Xilinx / xup_vitis_network_example

VNx: Vitis Network Examples
Other
137 stars 43 forks source link

vnx-benchmark-throughput-switch on U280 failed #2

Closed csunclechen closed 4 years ago

csunclechen commented 4 years ago

image

Exception in thread Thread-4: Traceback (most recent call last): File "/usr/lib/python3.6/threading.py", line 916, in _bootstrap_inner self.run() File "/usr/lib/python3.6/threading.py", line 864, in run self._target(*self._args, **self._kwargs) File "/home/cjj/.local/lib/python3.6/site-packages/pynq/pl_server/server.py", line 542, in server_proc server = Listener(self.socket_name, family='AF_UNIX', authkey=self.key) File "/usr/lib/python3.6/multiprocessing/connection.py", line 438, in init self._listener = SocketListener(address, family, backlog) File "/usr/lib/python3.6/multiprocessing/connection.py", line 576, in init self._socket.bind(address) FileNotFoundError: [Errno 2] No such file or directory

Exception in thread Thread-5: Traceback (most recent call last): File "/usr/lib/python3.6/threading.py", line 916, in _bootstrap_inner self.run() File "/usr/lib/python3.6/threading.py", line 864, in run self._target(*self._args, **self._kwargs) File "/home/cjj/.local/lib/python3.6/site-packages/pynq/pl_server/server.py", line 542, in server_proc server = Listener(self.socket_name, family='AF_UNIX', authkey=self.key) File "/usr/lib/python3.6/multiprocessing/connection.py", line 438, in init self._listener = SocketListener(address, family, backlog) File "/usr/lib/python3.6/multiprocessing/connection.py", line 576, in init self._socket.bind(address) FileNotFoundError: [Errno 2] No such file or directory


ConnectionError Traceback (most recent call last)

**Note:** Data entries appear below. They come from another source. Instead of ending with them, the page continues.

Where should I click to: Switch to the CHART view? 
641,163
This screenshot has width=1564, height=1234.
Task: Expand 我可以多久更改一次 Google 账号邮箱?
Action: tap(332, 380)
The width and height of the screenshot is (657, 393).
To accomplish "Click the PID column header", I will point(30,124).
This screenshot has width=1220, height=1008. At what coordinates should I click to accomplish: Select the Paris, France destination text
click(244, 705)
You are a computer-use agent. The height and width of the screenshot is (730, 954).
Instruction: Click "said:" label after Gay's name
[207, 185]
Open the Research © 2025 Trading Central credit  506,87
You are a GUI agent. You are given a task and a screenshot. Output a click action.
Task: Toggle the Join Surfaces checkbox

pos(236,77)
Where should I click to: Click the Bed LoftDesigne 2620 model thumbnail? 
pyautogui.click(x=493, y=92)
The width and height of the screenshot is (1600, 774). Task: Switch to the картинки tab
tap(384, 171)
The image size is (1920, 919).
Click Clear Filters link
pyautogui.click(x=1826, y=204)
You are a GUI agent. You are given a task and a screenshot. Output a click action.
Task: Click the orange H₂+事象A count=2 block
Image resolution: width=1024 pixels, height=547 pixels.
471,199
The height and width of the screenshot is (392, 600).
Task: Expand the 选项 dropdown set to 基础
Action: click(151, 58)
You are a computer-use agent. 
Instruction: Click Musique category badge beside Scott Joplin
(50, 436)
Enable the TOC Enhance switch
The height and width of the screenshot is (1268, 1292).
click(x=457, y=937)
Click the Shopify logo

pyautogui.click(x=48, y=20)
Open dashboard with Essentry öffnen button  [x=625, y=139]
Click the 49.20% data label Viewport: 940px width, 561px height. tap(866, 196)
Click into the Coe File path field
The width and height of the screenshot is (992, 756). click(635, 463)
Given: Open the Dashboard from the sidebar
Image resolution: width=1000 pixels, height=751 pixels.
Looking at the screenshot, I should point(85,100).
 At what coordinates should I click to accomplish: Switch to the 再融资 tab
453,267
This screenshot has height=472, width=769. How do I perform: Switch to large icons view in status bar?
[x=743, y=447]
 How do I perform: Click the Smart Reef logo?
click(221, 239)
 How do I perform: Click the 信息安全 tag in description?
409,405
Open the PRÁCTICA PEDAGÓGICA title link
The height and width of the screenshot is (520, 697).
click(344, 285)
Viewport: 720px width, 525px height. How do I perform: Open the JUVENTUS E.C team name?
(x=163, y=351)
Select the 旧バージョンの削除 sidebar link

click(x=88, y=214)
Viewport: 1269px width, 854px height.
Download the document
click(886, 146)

in 4 xclbin = '../benchmark.intf0.xilinx_u280_xdma_201920_3/vnx_benchmark_if0.xclbin' 5 #overlay_1 = pynq.Overlay(xclbin, device=pynq.Device.devices[0]) ----> 6 ol_w0 = pynq.Overlay(xclbin, device=daskdev_w0) 7 ol_w1 = pynq.Overlay(xclbin, device=daskdev_w1) ~/.local/lib/python3.6/site-packages/pynq/overlay.py in __init__(self, bitfile_name, dtbo, download, ignore_version, device) 342 343 if download: --> 344 self.download() 345 346 self.__doc__ = _build_docstring(self._ip_map._description, ~/.local/lib/python3.6/site-packages/pynq/overlay.py in download(self, dtbo) 401 Clocks.set_pl_clk(i) 402 --> 403 super().download(self.parser) 404 if dtbo: 405 super().insert_dtbo(dtbo) ~/.local/lib/python3.6/site-packages/pynq/bitstream.py in download(self, parser) 152 153 """ --> 154 self.device.download(self, parser) 155 156 def remove_dtbo(self): in download(self, bitstream, parser) 102 bitstream_data = f.read() 103 self._call_dask(_download, bitstream_data) --> 104 super().post_download(bitstream, parser) 105 106 def get_memory_by_idx(self, idx): ~/.local/lib/python3.6/site-packages/pynq/pl_server/device.py in post_download(self, bitstream, parser) 441 t.year, t.month, t.day, 442 t.hour, t.minute, t.second, t.microsecond) --> 443 self.reset(parser, bitstream.timestamp, bitstream.bitfile_name) 444 445 def has_capability(self, cap): ~/.local/lib/python3.6/site-packages/pynq/pl_server/device.py in reset(self, parser, timestamp, bitfile_name) 316 317 """ --> 318 self._client.reset(parser, timestamp, bitfile_name) 319 320 def clear_dict(self): ~/.local/lib/python3.6/site-packages/pynq/pl_server/server.py in reset(self, parser, timestamp, bitfile_name) 250 251 """ --> 252 self.client_request() 253 if parser is not None: 254 self._ip_dict = parser.ip_dict ~/.local/lib/python3.6/site-packages/pynq/pl_server/server.py in client_request(self) 489 except FileNotFoundError: 490 raise ConnectionError( --> 491 "Could not connect to PL server") from None 492 self._bitfile_name, self._timestamp, \ 493 self._ip_dict, self._gpio_dict, \ ConnectionError: Could not connect to PL server
csunclechen commented 4 years ago

I was trying to test the benchmark. I have two host servers and two alveo U280 cards. each host connect one card through pcie. And two cards connect the switch through qsfp28. Have you met this problem before?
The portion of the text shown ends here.